In your child, this leads to high pressure in the arms and low pressure in the legs. High pressure in the arms would also be transmitted to high pressure to the arteries going to the brain. If this pressure goes untreated it may affect the arteries in the brain and cause stroke.
Because of high blood pressure in the in the upper part of the body, your child may complain of headaches, nose bleeds, or blurred vision. And since the lower body is receiving blood at low pressure, the growth of the lower body be compromised, the lower body will look small compared with the upper body. The legs may be shorter than usual, cold, and when your child tries to play or run he may complain of pain in his calves (intermittent claudication). This is like muscle cramps but they are caused by a lack of blood supply to exercising muscles.
If the doctor finds that your child has high blood pressure it is very important to check that he does not have coarctation of the Aorta. If he complains of his calves hurting when he plays that also the pulses in his legs are normal and he does not have decreased pulses.
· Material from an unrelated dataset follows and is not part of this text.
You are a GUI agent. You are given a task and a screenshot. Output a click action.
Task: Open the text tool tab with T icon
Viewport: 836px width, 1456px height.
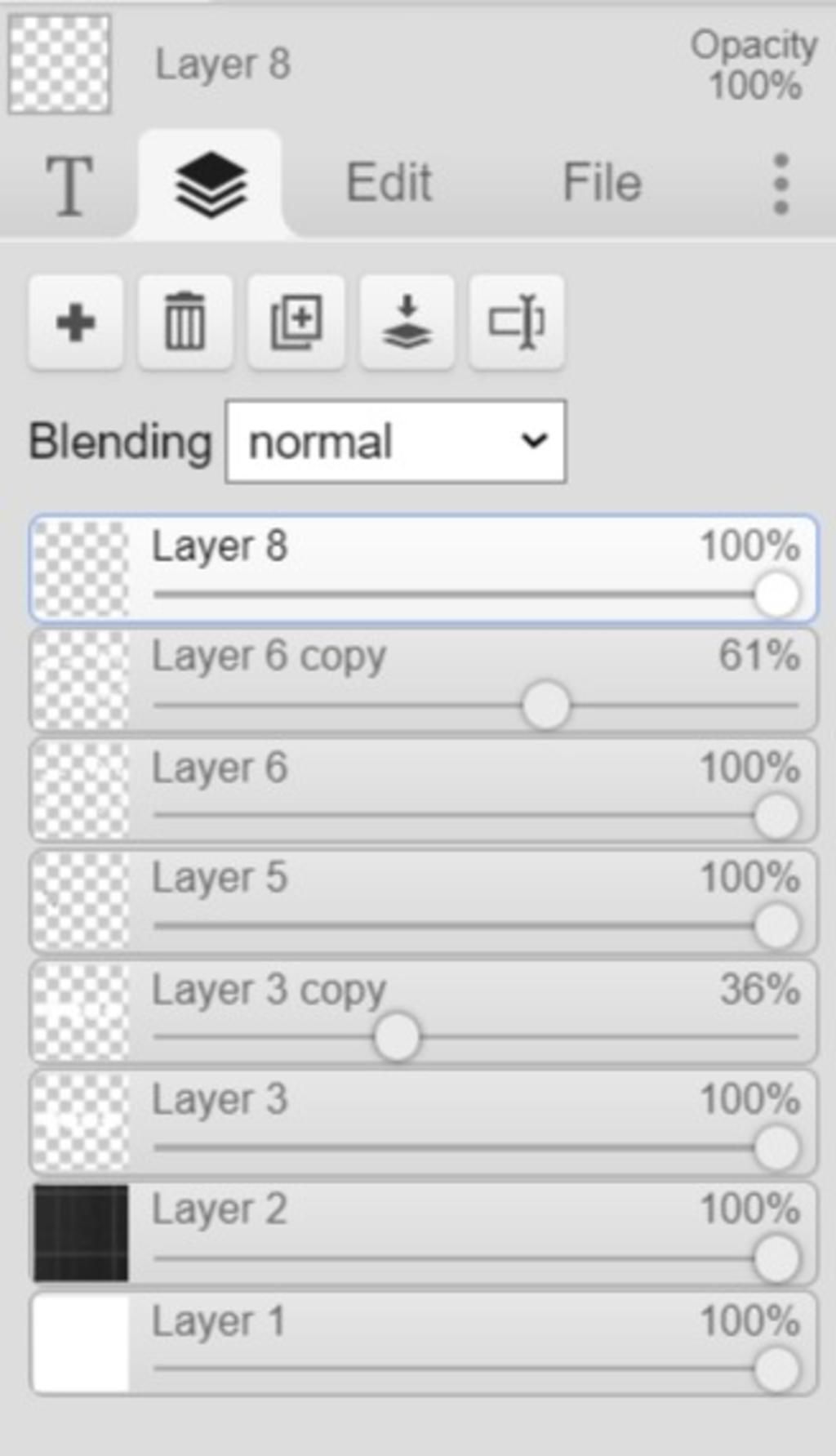click(69, 186)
It is very important to recognize and treat this condition very early, because if the blood pressure stays high for a long time, after correcting the defect the blood pressure may not return back to normal and your child may need medication for his entire life.
The bidirectional Glenn procedure :is the surgery used to prepare the heart for a Fontan procedure. It is a surgery in which a detour (shunt) is created from the aorta to the pulmonary artery. The surgery is performed on infants and young children who are born with a congenital heart defect that reduces the amount of oxygen-rich blood circulating throughout the body. These infants often show signs such as a bluish tint (cyanosis) to the skin, lips, fingernails and other parts of the body. Although a successful procedure will improve immediate signs and symptoms of the underlying heart defect, the procedure does not correct the heart defect. Other surgeries are usually necessary in the future to repair the defect itself.
The surgery involves an incision in the chest, but it is not an open-heart surgery. Parents can expect their infant to remain in the hospital for about three to six days after the surgery. Parents are also encouraged to discuss with a pediatric cardiologist and heart surgeon all benefits and risks associated with this procedure. In most cases, the benefits greatly outweigh the risks.
Although not exactly a Fontan operation, a bidirectional Glenn (BDG) shunt is similar to it – and is called a type of “Partial Fontan” operation. It is also called Bidirectional Cavo-Pulmonary Shunt (BCPS).
The bidirectional shunt is performed by connecting the superior vena cava (SVC) to the right branch of the pulmonary artery using fine sutures, and dividing or tying up the pulmonary artery. Now, venous blood from the head and upper limbs will pass directly to the lungs, bypassing the right ventricle. The venous blood from the lower half of the body however will continue to enter the heart.
At a second operation, the lower body venous blood will also be diverted to the lungs, thus creating the “complete” Fontan circulation.
The bidirectional Glenn shunt is preferred in very small babies – below 2 years of age – in whom the lung vessel resistance is still quite high, and in borderline cases with abnormal pulmonary arteries. While avoiding the risk of failure of a complete Fontan operation, it also partly relieves symptoms. If all is well after the Glenn shunt, and the lung vessel resistance is low, a change to complete Fontan is possible. Otherwise, nothing further is done.
It decreases volume load on the single ventricle while improving oxygen saturation as compared to the pre-operative state. In addition, by being a low-pressure shunt, it does not carry the risk of causing lung blood vessel thickening and hardening.